I'm someone who never grew up wanting or even thinking about kids, I've never even babysat for Christ sake. I was lucky enough to have two of the coolest kids known to man and I've never minded the hard work but I will NEVER get used to some of the annoying kids and their useless parents that we've had to deal with. How hard is it to teach manners and have some yourself?

I can't stand parents that whore themselves out just to make their kids happy 100% of the time. We've been stalked by a few sets of parents for "play dates" because their kids have really wanted to play with ours. One mother would even call me at 8:30 on a Sunday morning telling me we were first on her son's list of people he wanted to play with that day. I finally had to get call display, I am not kidding, she was manic. When her child says he wants something she doesn't rest until she gets it for him and they are not the only ones. NO seems to be a very dirty word these days.

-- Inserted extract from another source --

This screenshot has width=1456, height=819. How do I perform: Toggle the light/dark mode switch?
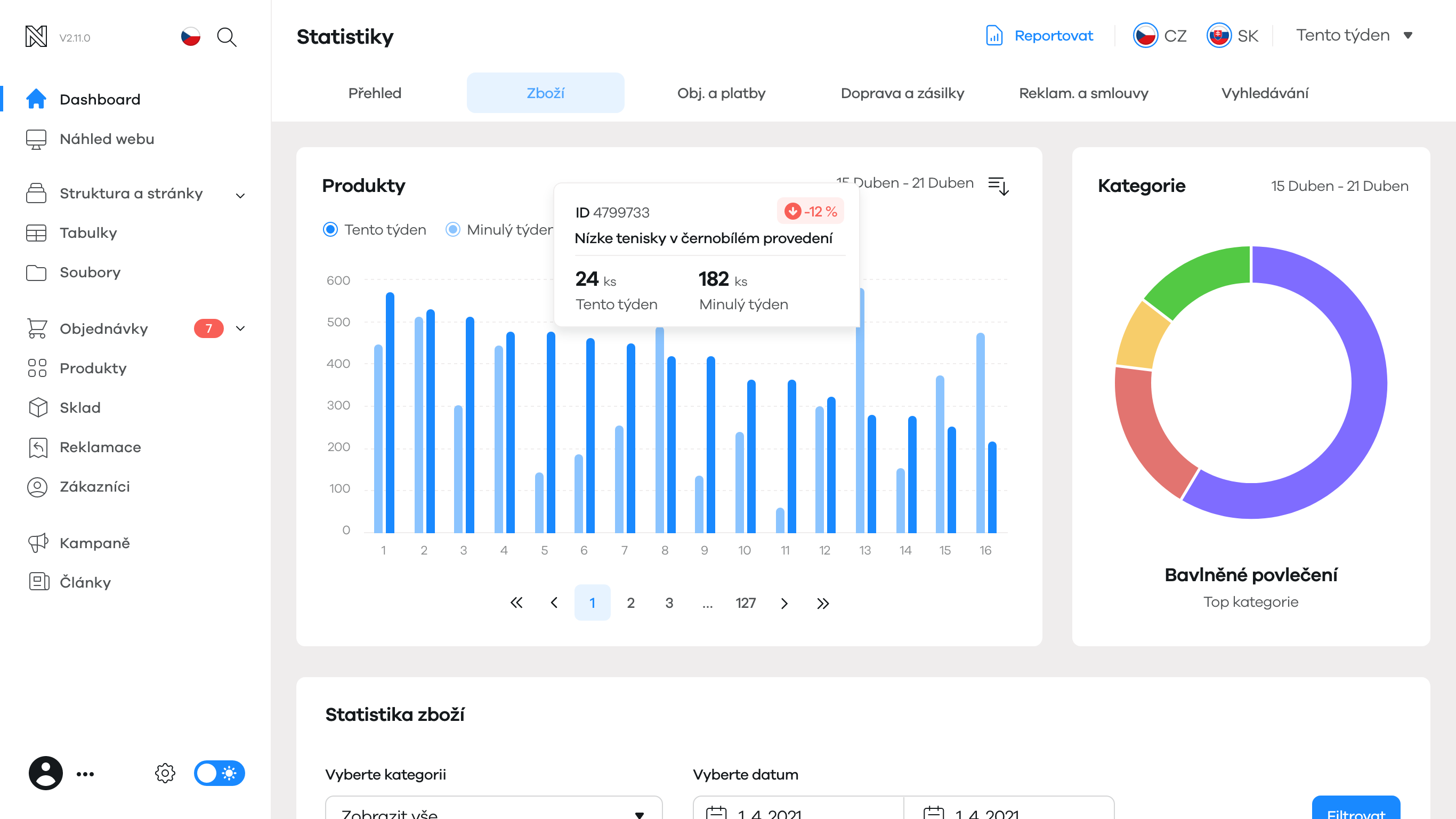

Weekend's to me are family time not get rid of your kid time. They see each other at school for 6 hours a day! Bean is allowed to bring someone home for dinner and a movie every second Friday, he thinks it's enough and so do we.

I usually don't use my blog to rant about my personal life but today I just couldn't help it.

Engrish Pic of the Week

Did that cat just tell me to kill myself?

Guess The Movie

"Well, actually, nobody on this planet ever really chooses each other. I mean, it's all a question of quantum physics, molecular attraction, and timing. Why, there are laws we don't understand that bring us together and tear us apart. Uh, it's like pheromones. You get three ants together, they can't do dick. You get 300 million of them, they can build a cathedral."